Alexanderplatz is a massive and spacious plaza, with performers, street vendors, and shops all around the plaza. Several large fountains decorate the plaza, while comedians and performers entertain the masses of people visiting here. A market is located at the far end of the plaza, and contains a variety of products for sale. The two of us stopped by at a Starbucks, bought several drinks, and then sipped them while watching the people in the busy and noisy plaza go on with their day. Sitting on the chairs, we planned our next destination. Eventually, we decided to go to Checkpoint Charlie, the third checkpoint between the Allied and Soviet borders in Berlin. It was only a brief ride from the subway, so we reached the checkpoint in no time. The checkpoint was at the far end of a fake Berlin wall, which was adorned with pictures, and paragraphs of text describing the circumstances behind the creation of the wall, and the circumstances that led to the tearing down of the wall. At the end of the fake wall, the original sign at the checkpoint, with the You are now leaving US territory still stands, with the booth next to it. Neither of us was sure if the booth was original or not, as the booth was originally suspended in the air, while this one was firmly planted on the ground.

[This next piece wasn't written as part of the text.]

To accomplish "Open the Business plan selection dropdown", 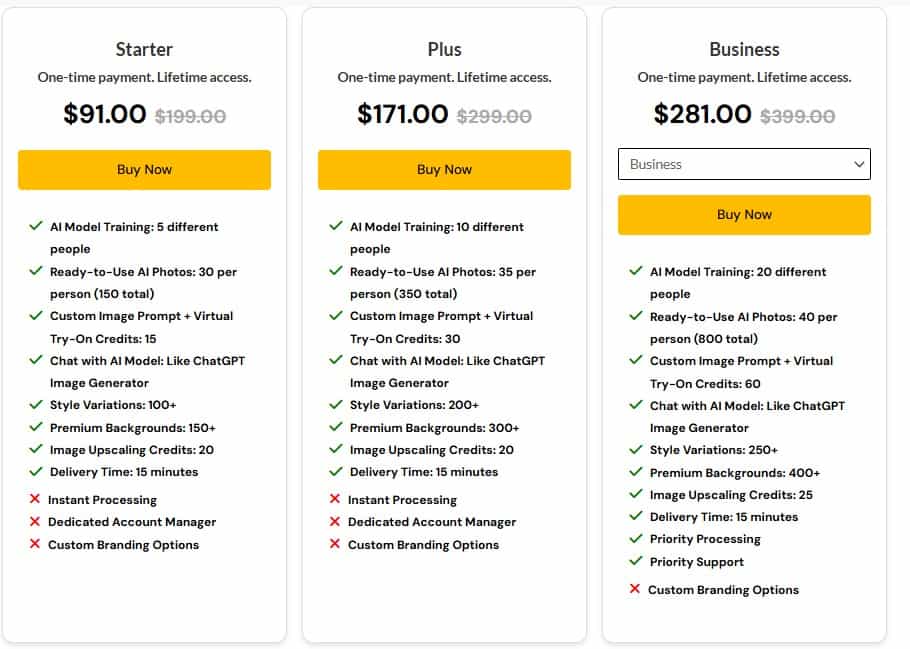I will [x=744, y=164].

The checkpoint. There was also a museum along with the checkpoint, but as it was almost 3, we had to forgo the museum tour. After taking one last look at the checkpoint and the informational wall, we left Checkpoint Charlie, to the museum for our last event in Europe. The two of us returned to the Markisches Museum promptly at 3 oclock, and took a seat amongst the small crowd gathering around the room. After a little while of waiting, the same old man we had met before came into the room, and began the concert. He first began describing each of the instruments in german, so we couldnt understand it. But, after about 15 minutes of that, he began to work some of the mechanical instruments,

filling the room with sound. Each machine creates a different song, and sounds different from a regular instrument, in the sense that it is more cheery and has a different feeling to it. The piping whistles and ringing bells has a sense of joy to it, while the novelty of these instruments adds to the atmosphere of the room.

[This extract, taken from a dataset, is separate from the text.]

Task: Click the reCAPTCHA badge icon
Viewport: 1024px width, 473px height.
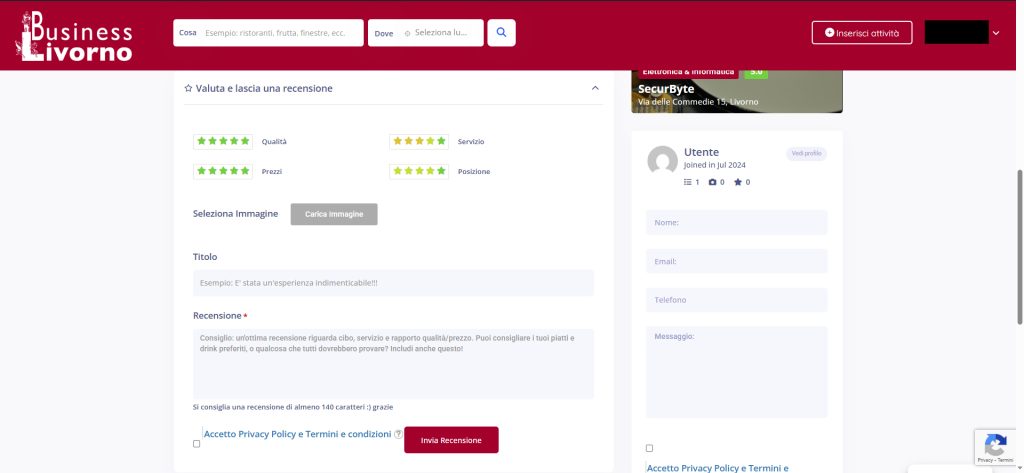Action: 995,447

Several of the instruments. There are multiple ways to start the instruments. You have to crank, wind up, or spin a lever of crank. For the phonograph and the older carnation of it, they are automatic, and are simply recordings. For others, the sound is produced in the room, by a small band playing a preset tune. There was even a massive organ, who blasted the room with loud but boisterous music. Sadly, we were not able to finish the concert, as our flight to China beckoned. Reluctantly, we returned to the hotel to pick up our bags, and then stepped outside in the pouring rain. Originally, we planned to travel by bus to the airport, but after seeing the downpour, my dad changed it to a taxi. At the airport, both of us settled down, checked in, and ate some dinner. I mentally went through the cities, and their high points. Paris, with the beautiful Eiffel tower, Notre Dame, Sacre Coeur, Arc de Triomphe, and Chauteu de Versailles. Mardrid, with the imperial palace, and the absolutely amazing buffet. Barcelona; the Sagrada Familia and the Picasso Museum. Rome, the Coliseum, Roman Forums, the spaghetti, and the numerous museum. Florence, with its amazing Villa, and the statue of David. Venice, with its charming and quiet back alleys and canals. Vienna, the Opera, and Mozarts residence. Budapest; the different style of architecture, and the steamy, relaxing baths. Pragues castle church and the Old Town Square were undeniably beautiful. Finally, Berlin, with the Markiches Museum, chocolate shop, and the German Museum. We did travel to a lot of places, didnt we? At first, I felt saddened that our trip was over, but I then reflected on all that we had seen, and decided that it was useless to cling to the past; only prepare for the future.